--- Task to complete ---
Update the material from the line with "Task: Open the Users sidebar icon" up to and including the line with "tap(2546, 90)" by replacing "Instruction" with "Goal". Give back only those lines, otherwise unchanged.
= = = = = = =
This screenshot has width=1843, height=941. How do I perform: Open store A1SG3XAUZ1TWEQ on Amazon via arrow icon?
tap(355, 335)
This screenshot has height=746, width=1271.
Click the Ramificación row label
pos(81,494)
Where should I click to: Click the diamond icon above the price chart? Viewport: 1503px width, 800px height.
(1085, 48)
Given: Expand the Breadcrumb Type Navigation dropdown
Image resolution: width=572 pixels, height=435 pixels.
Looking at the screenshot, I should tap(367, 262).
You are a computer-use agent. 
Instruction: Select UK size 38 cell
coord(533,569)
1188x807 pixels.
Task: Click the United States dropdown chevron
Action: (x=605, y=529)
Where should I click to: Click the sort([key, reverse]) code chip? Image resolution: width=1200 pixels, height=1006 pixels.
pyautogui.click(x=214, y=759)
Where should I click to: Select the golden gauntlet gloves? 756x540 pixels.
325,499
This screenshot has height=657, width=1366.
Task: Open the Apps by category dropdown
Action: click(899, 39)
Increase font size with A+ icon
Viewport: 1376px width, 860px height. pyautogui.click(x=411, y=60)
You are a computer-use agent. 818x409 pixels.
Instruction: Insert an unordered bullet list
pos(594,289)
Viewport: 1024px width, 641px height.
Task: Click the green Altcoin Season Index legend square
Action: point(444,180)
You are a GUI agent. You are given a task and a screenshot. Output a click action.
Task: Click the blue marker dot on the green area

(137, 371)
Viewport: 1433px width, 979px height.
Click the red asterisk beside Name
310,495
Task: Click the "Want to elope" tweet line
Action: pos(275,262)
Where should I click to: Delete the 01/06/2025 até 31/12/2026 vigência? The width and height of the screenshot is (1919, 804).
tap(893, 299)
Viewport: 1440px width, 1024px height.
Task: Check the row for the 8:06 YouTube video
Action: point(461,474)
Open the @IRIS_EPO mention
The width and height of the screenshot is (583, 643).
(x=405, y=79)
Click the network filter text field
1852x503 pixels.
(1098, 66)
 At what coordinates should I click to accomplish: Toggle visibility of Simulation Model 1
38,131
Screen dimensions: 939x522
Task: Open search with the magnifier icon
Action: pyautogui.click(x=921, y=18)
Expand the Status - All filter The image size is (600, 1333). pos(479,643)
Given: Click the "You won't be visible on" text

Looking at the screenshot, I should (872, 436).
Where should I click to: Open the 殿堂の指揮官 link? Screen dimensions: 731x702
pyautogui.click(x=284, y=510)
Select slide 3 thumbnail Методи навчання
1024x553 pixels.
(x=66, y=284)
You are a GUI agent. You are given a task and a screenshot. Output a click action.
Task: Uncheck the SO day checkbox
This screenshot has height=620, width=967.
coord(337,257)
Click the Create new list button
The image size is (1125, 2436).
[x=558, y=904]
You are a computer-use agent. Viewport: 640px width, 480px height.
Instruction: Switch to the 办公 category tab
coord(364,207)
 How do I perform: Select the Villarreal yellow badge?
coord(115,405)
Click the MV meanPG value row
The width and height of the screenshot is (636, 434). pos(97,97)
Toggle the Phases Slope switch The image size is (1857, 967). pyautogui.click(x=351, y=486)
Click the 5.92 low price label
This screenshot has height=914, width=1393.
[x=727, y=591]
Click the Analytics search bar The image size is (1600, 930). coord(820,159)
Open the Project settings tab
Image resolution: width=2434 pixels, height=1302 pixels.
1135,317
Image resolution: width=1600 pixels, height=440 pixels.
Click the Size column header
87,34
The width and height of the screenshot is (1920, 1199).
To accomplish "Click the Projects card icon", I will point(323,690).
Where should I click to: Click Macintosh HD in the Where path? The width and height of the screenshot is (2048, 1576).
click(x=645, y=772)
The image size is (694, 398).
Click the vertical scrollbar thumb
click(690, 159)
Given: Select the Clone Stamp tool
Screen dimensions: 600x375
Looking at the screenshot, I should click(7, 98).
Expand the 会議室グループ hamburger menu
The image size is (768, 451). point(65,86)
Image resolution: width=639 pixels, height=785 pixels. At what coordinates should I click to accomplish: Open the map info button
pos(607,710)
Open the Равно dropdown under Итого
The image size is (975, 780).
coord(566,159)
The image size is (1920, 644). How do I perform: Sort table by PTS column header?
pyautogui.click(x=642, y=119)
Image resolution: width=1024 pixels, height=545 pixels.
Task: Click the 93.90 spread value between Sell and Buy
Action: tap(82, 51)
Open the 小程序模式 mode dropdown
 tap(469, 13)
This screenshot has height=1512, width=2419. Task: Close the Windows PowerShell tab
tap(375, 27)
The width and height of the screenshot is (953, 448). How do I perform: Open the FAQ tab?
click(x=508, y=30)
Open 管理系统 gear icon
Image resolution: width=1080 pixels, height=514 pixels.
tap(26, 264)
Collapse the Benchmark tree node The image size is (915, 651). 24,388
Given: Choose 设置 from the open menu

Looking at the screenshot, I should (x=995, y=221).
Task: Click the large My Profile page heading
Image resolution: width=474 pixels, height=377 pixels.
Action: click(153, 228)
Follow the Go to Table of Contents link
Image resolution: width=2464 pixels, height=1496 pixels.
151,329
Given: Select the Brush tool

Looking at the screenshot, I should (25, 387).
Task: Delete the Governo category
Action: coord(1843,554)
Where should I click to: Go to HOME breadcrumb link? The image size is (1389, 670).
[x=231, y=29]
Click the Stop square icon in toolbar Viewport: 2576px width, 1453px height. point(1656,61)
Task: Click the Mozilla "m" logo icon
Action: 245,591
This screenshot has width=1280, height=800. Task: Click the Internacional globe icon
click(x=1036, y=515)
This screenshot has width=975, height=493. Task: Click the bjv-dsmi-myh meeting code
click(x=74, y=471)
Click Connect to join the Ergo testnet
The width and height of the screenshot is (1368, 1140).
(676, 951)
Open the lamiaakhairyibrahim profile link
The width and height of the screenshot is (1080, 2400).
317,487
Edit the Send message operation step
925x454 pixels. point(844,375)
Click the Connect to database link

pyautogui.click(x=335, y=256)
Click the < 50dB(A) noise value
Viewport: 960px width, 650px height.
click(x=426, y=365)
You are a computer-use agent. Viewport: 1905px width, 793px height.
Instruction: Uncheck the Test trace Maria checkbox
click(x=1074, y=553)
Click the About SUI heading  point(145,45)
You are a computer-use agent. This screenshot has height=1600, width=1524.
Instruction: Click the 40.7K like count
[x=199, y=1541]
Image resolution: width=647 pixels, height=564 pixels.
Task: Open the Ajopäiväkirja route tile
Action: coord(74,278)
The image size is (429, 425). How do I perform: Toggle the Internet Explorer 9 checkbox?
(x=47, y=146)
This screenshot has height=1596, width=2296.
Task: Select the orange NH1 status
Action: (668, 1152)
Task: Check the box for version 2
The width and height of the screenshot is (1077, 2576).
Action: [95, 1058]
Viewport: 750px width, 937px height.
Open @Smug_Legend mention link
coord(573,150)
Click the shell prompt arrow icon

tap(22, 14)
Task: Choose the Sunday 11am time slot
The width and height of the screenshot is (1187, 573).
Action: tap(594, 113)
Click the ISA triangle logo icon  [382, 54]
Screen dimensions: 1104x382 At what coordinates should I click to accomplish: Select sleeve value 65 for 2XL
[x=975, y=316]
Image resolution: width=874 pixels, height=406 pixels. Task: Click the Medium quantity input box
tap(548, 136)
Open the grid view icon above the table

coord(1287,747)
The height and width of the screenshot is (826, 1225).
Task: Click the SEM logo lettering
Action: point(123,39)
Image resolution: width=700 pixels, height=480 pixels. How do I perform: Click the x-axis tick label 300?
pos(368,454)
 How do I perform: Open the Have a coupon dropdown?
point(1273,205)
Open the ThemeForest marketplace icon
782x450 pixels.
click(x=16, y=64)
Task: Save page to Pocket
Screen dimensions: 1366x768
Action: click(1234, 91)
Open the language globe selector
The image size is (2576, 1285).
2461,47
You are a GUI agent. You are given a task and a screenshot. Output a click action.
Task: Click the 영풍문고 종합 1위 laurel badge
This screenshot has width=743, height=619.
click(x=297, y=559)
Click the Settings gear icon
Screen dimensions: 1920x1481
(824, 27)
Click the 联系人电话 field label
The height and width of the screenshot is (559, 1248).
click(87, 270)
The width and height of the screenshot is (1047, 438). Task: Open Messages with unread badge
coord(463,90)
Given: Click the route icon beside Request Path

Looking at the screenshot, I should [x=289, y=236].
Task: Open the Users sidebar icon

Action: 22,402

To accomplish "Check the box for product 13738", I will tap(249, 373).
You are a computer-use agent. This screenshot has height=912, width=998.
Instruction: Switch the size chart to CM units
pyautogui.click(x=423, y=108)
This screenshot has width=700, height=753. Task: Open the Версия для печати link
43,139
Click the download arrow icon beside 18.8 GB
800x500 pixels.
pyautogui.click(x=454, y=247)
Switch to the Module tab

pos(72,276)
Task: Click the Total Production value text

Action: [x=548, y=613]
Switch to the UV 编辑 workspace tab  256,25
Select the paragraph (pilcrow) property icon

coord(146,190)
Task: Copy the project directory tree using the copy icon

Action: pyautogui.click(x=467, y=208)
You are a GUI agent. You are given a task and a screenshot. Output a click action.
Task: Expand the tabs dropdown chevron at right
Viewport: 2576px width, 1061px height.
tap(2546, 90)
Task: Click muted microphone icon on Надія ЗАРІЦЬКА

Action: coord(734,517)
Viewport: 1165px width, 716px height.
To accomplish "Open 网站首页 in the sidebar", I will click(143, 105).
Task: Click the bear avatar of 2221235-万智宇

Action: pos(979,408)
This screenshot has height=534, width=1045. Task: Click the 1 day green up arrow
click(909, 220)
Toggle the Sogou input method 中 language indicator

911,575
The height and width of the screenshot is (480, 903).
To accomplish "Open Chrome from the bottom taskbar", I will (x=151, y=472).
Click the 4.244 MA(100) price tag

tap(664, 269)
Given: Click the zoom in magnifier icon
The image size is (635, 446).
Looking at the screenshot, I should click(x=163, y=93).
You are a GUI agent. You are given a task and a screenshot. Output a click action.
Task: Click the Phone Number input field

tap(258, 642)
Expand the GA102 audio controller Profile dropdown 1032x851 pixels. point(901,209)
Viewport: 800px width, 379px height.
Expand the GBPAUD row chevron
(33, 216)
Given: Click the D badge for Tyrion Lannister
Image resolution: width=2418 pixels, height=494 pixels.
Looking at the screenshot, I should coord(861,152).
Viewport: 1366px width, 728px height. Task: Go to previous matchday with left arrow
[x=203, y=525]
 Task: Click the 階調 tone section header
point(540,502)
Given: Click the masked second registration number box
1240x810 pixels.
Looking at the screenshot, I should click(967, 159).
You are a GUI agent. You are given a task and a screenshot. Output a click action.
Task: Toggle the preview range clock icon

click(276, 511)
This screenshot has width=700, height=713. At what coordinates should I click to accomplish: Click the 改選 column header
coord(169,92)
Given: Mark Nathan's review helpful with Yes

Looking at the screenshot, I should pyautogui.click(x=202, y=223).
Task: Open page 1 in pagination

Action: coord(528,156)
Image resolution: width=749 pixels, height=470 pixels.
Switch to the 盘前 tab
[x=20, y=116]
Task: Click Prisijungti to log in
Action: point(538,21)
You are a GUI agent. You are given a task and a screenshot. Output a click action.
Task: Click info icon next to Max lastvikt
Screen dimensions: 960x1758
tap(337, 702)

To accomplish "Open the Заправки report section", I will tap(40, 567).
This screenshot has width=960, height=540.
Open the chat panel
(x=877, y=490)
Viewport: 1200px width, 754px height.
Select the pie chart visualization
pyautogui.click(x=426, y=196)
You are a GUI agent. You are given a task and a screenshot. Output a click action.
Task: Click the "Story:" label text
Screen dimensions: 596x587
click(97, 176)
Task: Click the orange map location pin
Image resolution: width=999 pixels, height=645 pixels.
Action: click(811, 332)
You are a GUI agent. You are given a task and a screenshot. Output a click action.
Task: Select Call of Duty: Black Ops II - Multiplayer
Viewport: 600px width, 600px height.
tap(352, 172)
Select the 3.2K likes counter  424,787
= = = = = = =
--- Task result ---
Task: Open the Users sidebar icon

Action: 22,402

To accomplish "Check the box for product 13738", I will tap(249, 373).
You are a computer-use agent. This screenshot has height=912, width=998.
Goal: Switch the size chart to CM units
pyautogui.click(x=423, y=108)
This screenshot has width=700, height=753. Task: Open the Версия для печати link
43,139
Click the download arrow icon beside 18.8 GB
800x500 pixels.
pyautogui.click(x=454, y=247)
Switch to the Module tab

pos(72,276)
Task: Click the Total Production value text

Action: [x=548, y=613]
Switch to the UV 编辑 workspace tab  256,25
Select the paragraph (pilcrow) property icon

coord(146,190)
Task: Copy the project directory tree using the copy icon

Action: pyautogui.click(x=467, y=208)
You are a GUI agent. You are given a task and a screenshot. Output a click action.
Task: Expand the tabs dropdown chevron at right
Viewport: 2576px width, 1061px height.
tap(2546, 90)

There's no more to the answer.